Mr. Ai added that the officials might have moved ahead with their plans so that the destruction would take place without people knowing about it. Neighbors of the studio called Mr. Ai's assistant on Tuesday morning when they heard heavy machinery next door. Mr. Ai said he rushed onto an airplane in Beijing, where he lives, and arrived in time to see four machines and dozens of workers toiling away on the site. About 80 percent of the structures had been destroyed by the afternoon, he said.

Shanghai city officials could not be reached on Wednesday evening for comment.

Mr. Ai's studio was to be used as an education center and a site for artists in residence. He had invited a group of university graduates from Oslo to come to the studio next month to study architecture with him.

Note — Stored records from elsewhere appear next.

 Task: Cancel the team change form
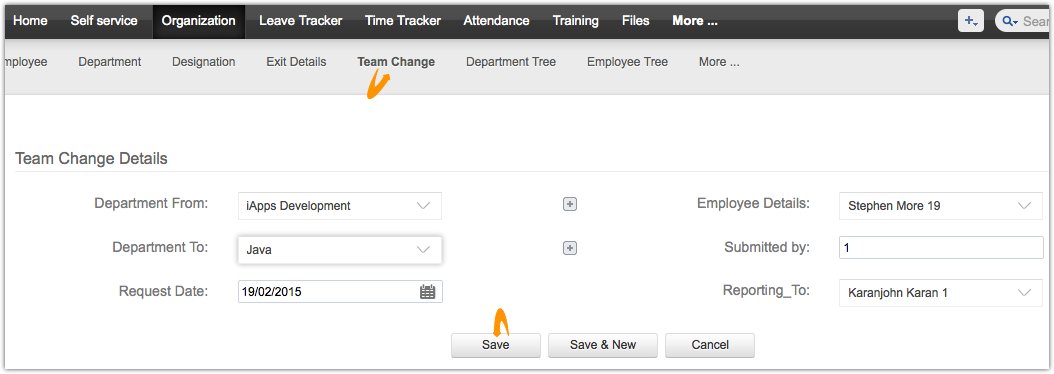[x=710, y=345]
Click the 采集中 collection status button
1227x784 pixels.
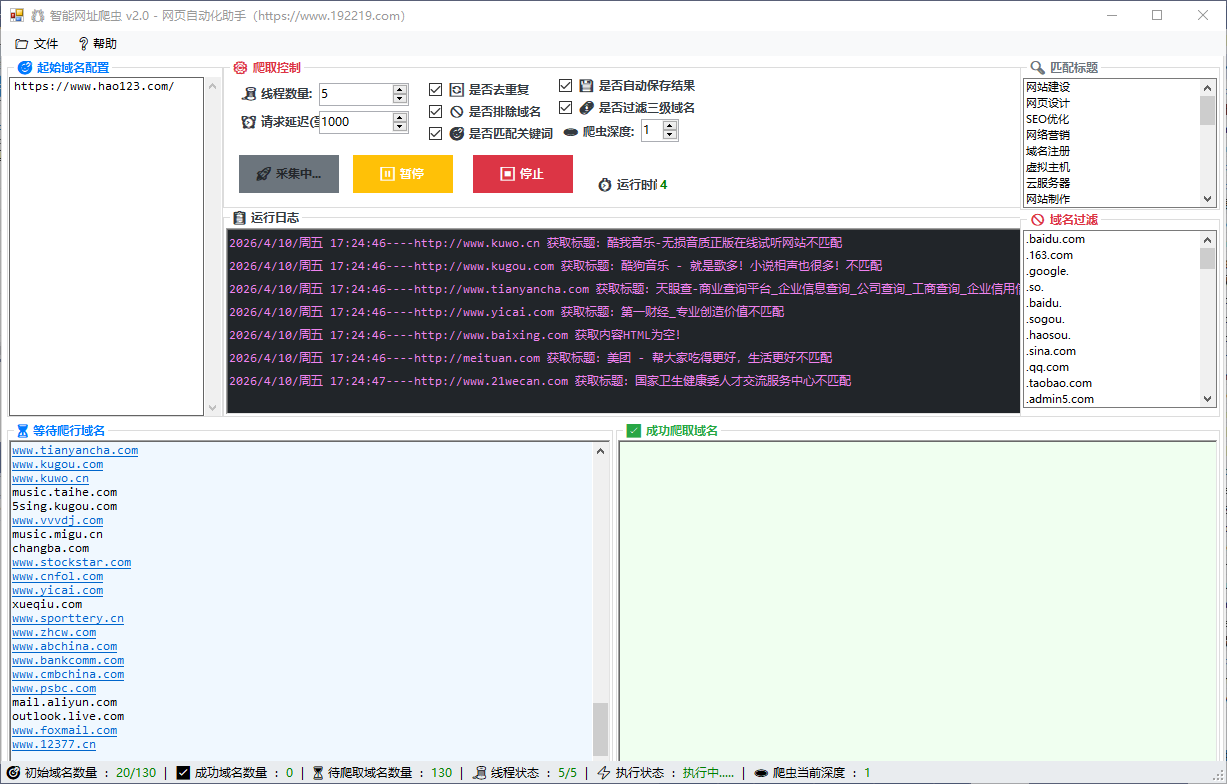pyautogui.click(x=288, y=173)
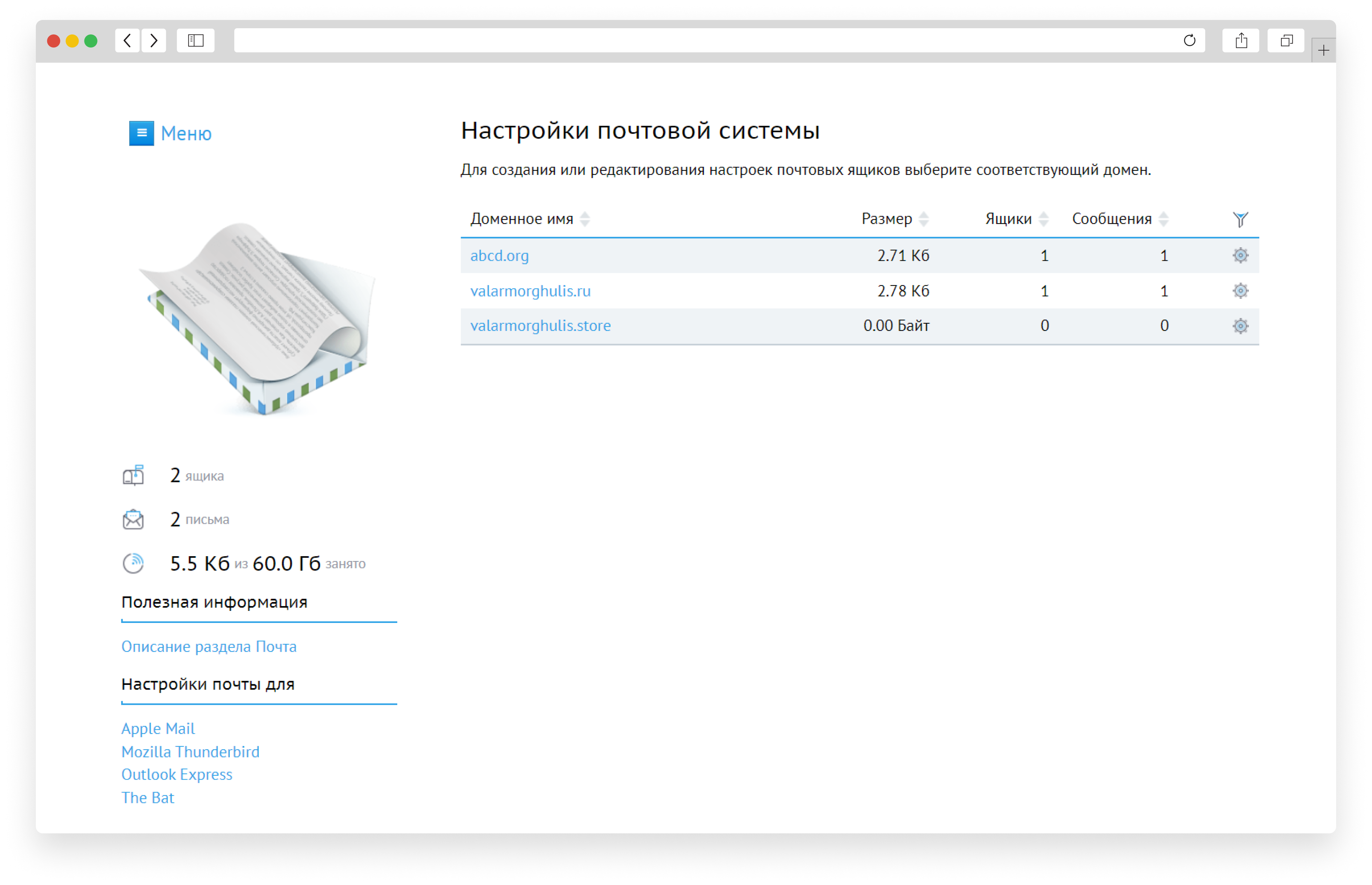Go back with browser back arrow

(x=127, y=40)
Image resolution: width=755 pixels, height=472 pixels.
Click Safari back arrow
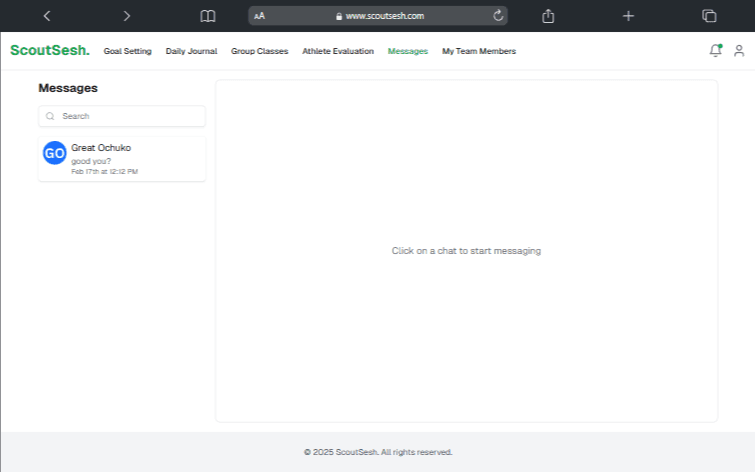pos(47,16)
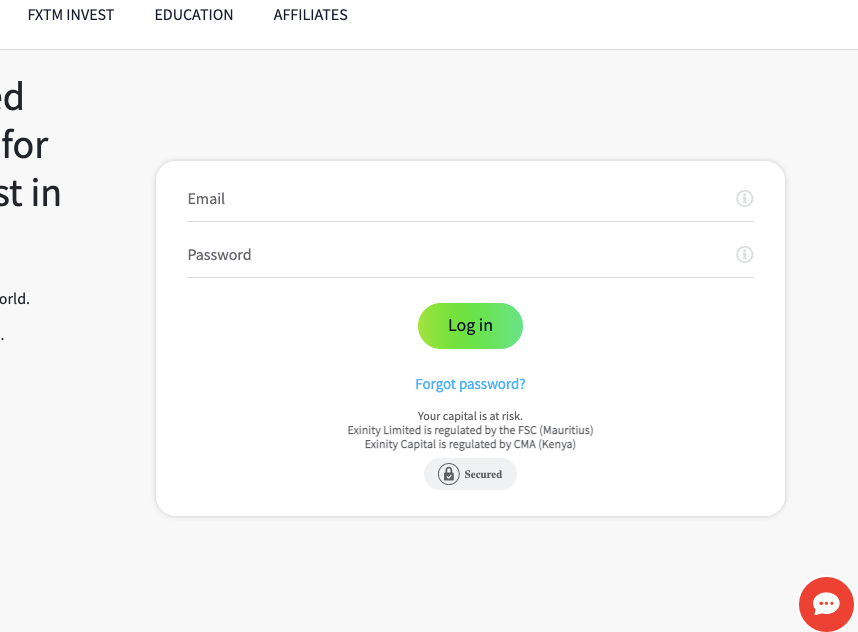This screenshot has width=858, height=632.
Task: Click the headline word 'for'
Action: [x=25, y=146]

Mr. Ai said he believes his advocacy in two causes might have angered Shanghai officials, thus sparking the initial move last year against the studios. The first cause was that of Yang Jia, a Beijing resident who murdered six policemen in a Shanghai police station after being arrested and beaten for riding an unlicensed bicycle. Mr. Yang became a hero among many Chinese, and was later executed. The second cause was the Kafkaesque case of Feng Zhenghu, a lawyer and activist who spent more than three months in Tokyo's Narita Airport after Shanghai officials denied him entry to the country. Mr. Ai had made a documentary about Mr. Feng's predicament.

Mr. Ai has also demanded democracy for China, criticized government corruption for playing a role in the deaths of schoolchildren in the 2008 Sichuan earthquake and stridently supported Liu Xiaobo, a political prisoner who was awarded the Nobel Peace Prize last year.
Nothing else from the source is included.